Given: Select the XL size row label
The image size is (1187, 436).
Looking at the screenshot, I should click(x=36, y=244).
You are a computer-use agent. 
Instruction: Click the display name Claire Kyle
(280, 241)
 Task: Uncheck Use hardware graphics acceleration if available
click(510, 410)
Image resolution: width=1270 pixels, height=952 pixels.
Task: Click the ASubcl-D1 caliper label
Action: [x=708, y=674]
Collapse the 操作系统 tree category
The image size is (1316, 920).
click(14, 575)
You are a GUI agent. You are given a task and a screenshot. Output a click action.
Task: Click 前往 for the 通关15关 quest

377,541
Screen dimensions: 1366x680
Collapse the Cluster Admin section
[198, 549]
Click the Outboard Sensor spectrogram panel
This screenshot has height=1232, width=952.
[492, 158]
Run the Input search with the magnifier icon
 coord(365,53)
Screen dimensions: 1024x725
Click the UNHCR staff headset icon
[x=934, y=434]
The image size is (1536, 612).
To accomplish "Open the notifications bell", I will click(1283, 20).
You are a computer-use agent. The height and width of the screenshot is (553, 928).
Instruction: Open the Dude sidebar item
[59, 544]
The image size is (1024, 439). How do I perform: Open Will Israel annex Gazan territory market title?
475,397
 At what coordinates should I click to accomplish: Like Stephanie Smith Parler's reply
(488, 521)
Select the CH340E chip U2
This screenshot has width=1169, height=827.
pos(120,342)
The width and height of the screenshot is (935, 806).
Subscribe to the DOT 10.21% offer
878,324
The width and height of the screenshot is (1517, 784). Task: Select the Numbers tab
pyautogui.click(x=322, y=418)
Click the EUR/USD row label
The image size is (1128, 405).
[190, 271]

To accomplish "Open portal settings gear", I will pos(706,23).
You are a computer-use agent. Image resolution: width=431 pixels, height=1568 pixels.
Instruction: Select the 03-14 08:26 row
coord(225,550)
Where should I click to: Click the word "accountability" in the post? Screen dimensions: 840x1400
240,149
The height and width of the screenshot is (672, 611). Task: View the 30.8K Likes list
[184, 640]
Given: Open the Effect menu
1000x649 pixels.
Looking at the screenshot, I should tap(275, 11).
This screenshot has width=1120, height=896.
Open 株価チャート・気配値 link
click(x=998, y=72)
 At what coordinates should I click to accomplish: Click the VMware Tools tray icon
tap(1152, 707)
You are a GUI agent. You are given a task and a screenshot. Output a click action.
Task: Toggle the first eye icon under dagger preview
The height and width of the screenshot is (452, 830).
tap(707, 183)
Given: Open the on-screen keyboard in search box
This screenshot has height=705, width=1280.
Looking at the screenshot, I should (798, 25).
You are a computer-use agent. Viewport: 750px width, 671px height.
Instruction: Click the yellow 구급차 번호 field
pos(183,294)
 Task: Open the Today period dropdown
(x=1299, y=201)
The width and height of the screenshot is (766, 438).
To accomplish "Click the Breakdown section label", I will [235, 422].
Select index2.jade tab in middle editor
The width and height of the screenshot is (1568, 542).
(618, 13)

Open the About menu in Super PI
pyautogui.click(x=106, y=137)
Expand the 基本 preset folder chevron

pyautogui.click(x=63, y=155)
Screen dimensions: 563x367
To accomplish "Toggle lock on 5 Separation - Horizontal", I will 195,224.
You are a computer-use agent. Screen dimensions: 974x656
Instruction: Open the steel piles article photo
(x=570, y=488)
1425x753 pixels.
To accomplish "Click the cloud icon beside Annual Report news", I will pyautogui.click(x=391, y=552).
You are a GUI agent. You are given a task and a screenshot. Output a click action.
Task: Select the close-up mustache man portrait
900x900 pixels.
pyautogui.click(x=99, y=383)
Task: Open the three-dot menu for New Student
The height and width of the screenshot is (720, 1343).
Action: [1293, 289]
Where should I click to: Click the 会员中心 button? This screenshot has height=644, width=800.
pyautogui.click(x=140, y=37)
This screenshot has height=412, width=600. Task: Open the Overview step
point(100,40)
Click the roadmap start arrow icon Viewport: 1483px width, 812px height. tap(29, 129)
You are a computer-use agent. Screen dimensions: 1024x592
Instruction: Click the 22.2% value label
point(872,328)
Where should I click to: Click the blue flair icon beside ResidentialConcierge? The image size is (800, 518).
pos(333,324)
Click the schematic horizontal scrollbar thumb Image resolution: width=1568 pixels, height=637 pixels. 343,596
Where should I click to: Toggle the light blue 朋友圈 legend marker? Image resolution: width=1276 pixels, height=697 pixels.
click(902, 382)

※

### Your goal
Write the entries above out again. Match them exactly.

### Your response
Given: Select the XL size row label
The image size is (1187, 436).
Looking at the screenshot, I should click(x=36, y=244).
You are a computer-use agent. 
Instruction: Click the display name Claire Kyle
(280, 241)
 Task: Uncheck Use hardware graphics acceleration if available
click(510, 410)
Image resolution: width=1270 pixels, height=952 pixels.
Task: Click the ASubcl-D1 caliper label
Action: [x=708, y=674]
Collapse the 操作系统 tree category
The image size is (1316, 920).
click(14, 575)
You are a GUI agent. You are given a task and a screenshot. Output a click action.
Task: Click 前往 for the 通关15关 quest

377,541
Screen dimensions: 1366x680
Collapse the Cluster Admin section
[198, 549]
Click the Outboard Sensor spectrogram panel
This screenshot has height=1232, width=952.
[492, 158]
Run the Input search with the magnifier icon
 coord(365,53)
Screen dimensions: 1024x725
Click the UNHCR staff headset icon
[x=934, y=434]
The image size is (1536, 612).
To accomplish "Open the notifications bell", I will click(1283, 20).
You are a computer-use agent. The height and width of the screenshot is (553, 928).
Instruction: Open the Dude sidebar item
[59, 544]
The image size is (1024, 439). How do I perform: Open Will Israel annex Gazan territory market title?
475,397
 At what coordinates should I click to accomplish: Like Stephanie Smith Parler's reply
(488, 521)
Select the CH340E chip U2
This screenshot has width=1169, height=827.
pos(120,342)
The width and height of the screenshot is (935, 806).
Subscribe to the DOT 10.21% offer
878,324
The width and height of the screenshot is (1517, 784). Task: Select the Numbers tab
pyautogui.click(x=322, y=418)
Click the EUR/USD row label
The image size is (1128, 405).
[190, 271]

To accomplish "Open portal settings gear", I will pos(706,23).
You are a computer-use agent. Image resolution: width=431 pixels, height=1568 pixels.
Instruction: Select the 03-14 08:26 row
coord(225,550)
Where should I click to: Click the word "accountability" in the post? Screen dimensions: 840x1400
240,149
The height and width of the screenshot is (672, 611). Task: View the 30.8K Likes list
[184, 640]
Given: Open the Effect menu
1000x649 pixels.
Looking at the screenshot, I should tap(275, 11).
This screenshot has width=1120, height=896.
Open 株価チャート・気配値 link
click(x=998, y=72)
 At what coordinates should I click to accomplish: Click the VMware Tools tray icon
tap(1152, 707)
You are a GUI agent. You are given a task and a screenshot. Output a click action.
Task: Toggle the first eye icon under dagger preview
The height and width of the screenshot is (452, 830).
tap(707, 183)
Given: Open the on-screen keyboard in search box
This screenshot has height=705, width=1280.
Looking at the screenshot, I should (798, 25).
You are a computer-use agent. Viewport: 750px width, 671px height.
Instruction: Click the yellow 구급차 번호 field
pos(183,294)
 Task: Open the Today period dropdown
(x=1299, y=201)
The width and height of the screenshot is (766, 438).
To accomplish "Click the Breakdown section label", I will [235, 422].
Select index2.jade tab in middle editor
The width and height of the screenshot is (1568, 542).
(618, 13)

Open the About menu in Super PI
pyautogui.click(x=106, y=137)
Expand the 基本 preset folder chevron

pyautogui.click(x=63, y=155)
Screen dimensions: 563x367
To accomplish "Toggle lock on 5 Separation - Horizontal", I will 195,224.
You are a computer-use agent. Screen dimensions: 974x656
Instruction: Open the steel piles article photo
(x=570, y=488)
1425x753 pixels.
To accomplish "Click the cloud icon beside Annual Report news", I will pyautogui.click(x=391, y=552).
You are a GUI agent. You are given a task and a screenshot. Output a click action.
Task: Select the close-up mustache man portrait
900x900 pixels.
pyautogui.click(x=99, y=383)
Task: Open the three-dot menu for New Student
The height and width of the screenshot is (720, 1343).
Action: [1293, 289]
Where should I click to: Click the 会员中心 button? This screenshot has height=644, width=800.
pyautogui.click(x=140, y=37)
This screenshot has height=412, width=600. Task: Open the Overview step
point(100,40)
Click the roadmap start arrow icon Viewport: 1483px width, 812px height. tap(29, 129)
You are a computer-use agent. Screen dimensions: 1024x592
Instruction: Click the 22.2% value label
point(872,328)
Where should I click to: Click the blue flair icon beside ResidentialConcierge? The image size is (800, 518).
pos(333,324)
Click the schematic horizontal scrollbar thumb Image resolution: width=1568 pixels, height=637 pixels. 343,596
Where should I click to: Toggle the light blue 朋友圈 legend marker? Image resolution: width=1276 pixels, height=697 pixels.
click(902, 382)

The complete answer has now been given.